Have you ever been in a challenging situation where you think to yourself – there must be someone else who is facing the same challenges as me? 

In the current working world, most individuals are quick to gloss over the fact that some individuals will process differently or view a situation in a different way. Be it writing a creative brief, a proposal, code or sales pitch – each individual can have their own internal hurdles – such as dyslexia, dyspraxia, dyscalculia – to name but a few. None of these attributes should be seen as detrimental in terms of ways of working – they don’t limit an individual – that person just processes in a different way. And that’s fine! Who wants to all be the same anyway. Creativity comes from problem-solving and viewing the world through different lenses. 

Different types of processing can be challenging, especially in the workforce. Unlike a physical disability, neurodiversity can’t be seen – and so can sometimes be overlooked or played down. It is important that individuals who do process differently are made to feel as important as their peers. Systems should be put in place to allow them to grow within the workplace, and not feel like they are less worthy just because John from accounting was able to solve the puzzle first. 

Take Mike Tickle for example – a key player within the British Dyslexia Association.
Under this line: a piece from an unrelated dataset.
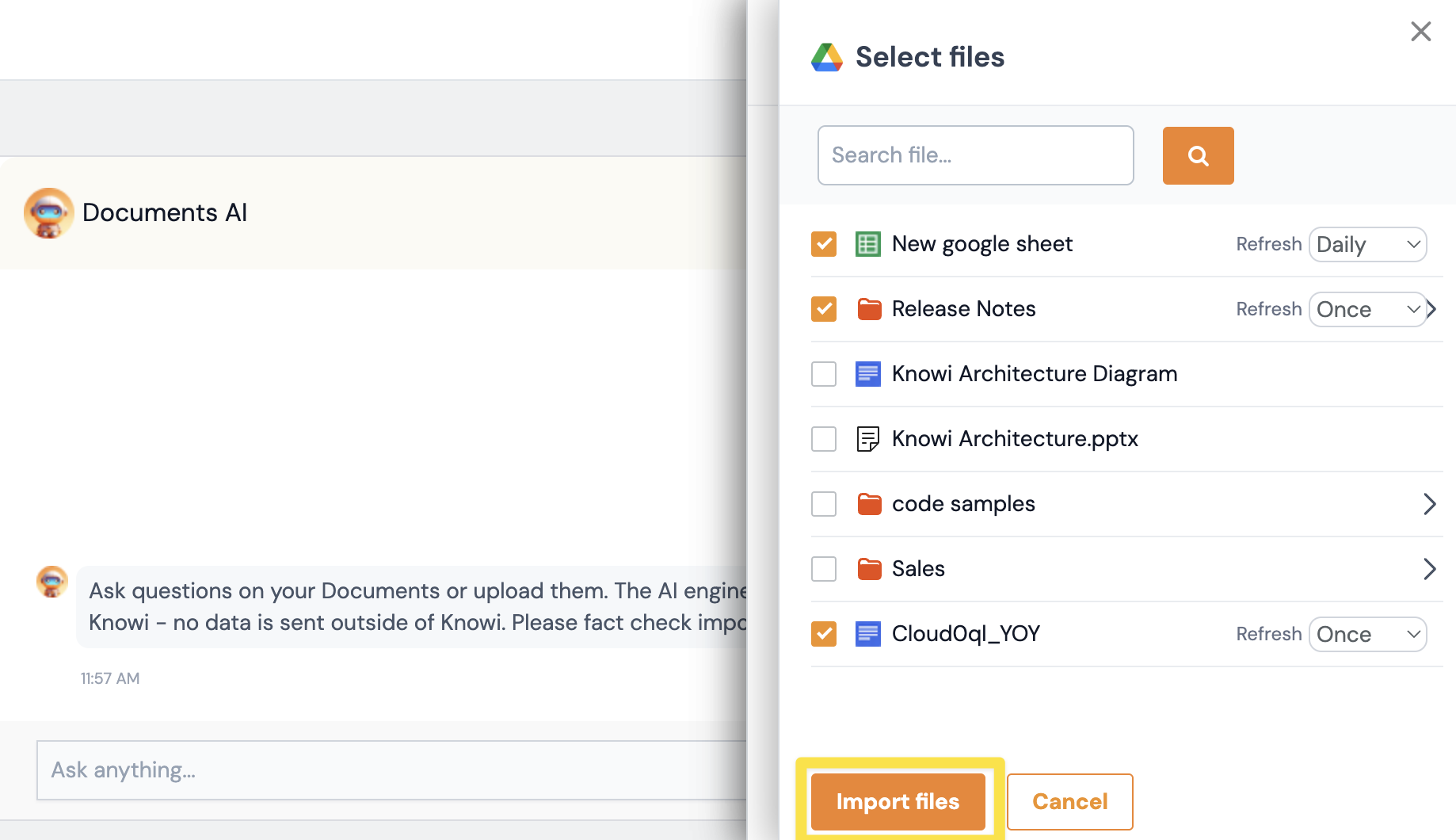Close the Select files dialog
This screenshot has width=1456, height=840.
pos(1420,31)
Tickle found out he was dyslexic at university, so when he entered the workforce he wondered if there were others in the same position. He realised there was and so decided to set up support groups which helped employers identify that certain ways of working would need to be adapted to accommodate different ways of learning. 

Gina Calder, a healthcare worker, found that she was able to grow within her industry as she had lots of support from her network. “ I was…learning directly from mentors on how to do things and how not to do things—and really wanted the opportunity to provide that kind of guidance and support and coaching to other people, especially women and women of color and young women.” Calder decided to run a few support circles, which in time were picked up by Lean In Circle. Since starting, more than 300 women leaders have participated in and benefitted from the program, and there are even plans in place for the first all-male Lean In Circle. Creating these types of programmes allows an individual to grow within their field, and not feel like they are constantly being compared to their peers.

Activities for you and your team

  • In your next team meeting or all hands. Give time for everyone to speak and have their say. Don’t rush if someone is trying to find the words but is struggling – give them time before offering help.
  • Re-framing constructive feedback through the lens of bias. If someone in your team doesn’t get it the first time, don’t pass judgement and fall back on your bias. Relook at how you as a manager are briefing in the work. Could you do better?
  • Think about your last 1:1.  How do you run the meeting? Is it designed in a way that takes into account different neurodiversity profiles? What norms could you establish to level the playing field?

 New habits to make a difference

  1. Challenge your assumptions whenever you can. Neurodiversity is a way of problem-solving that may differ to how you process – but there is no right or wrong way.
  2. Listen to Neurodiversity at Work by Jay Hobbs.
  3. If able, openly talk with friends and colleagues about neurodiversity. Ask questions about how it affects them in their day to day and if there is anything that could be done to support their problem-solving.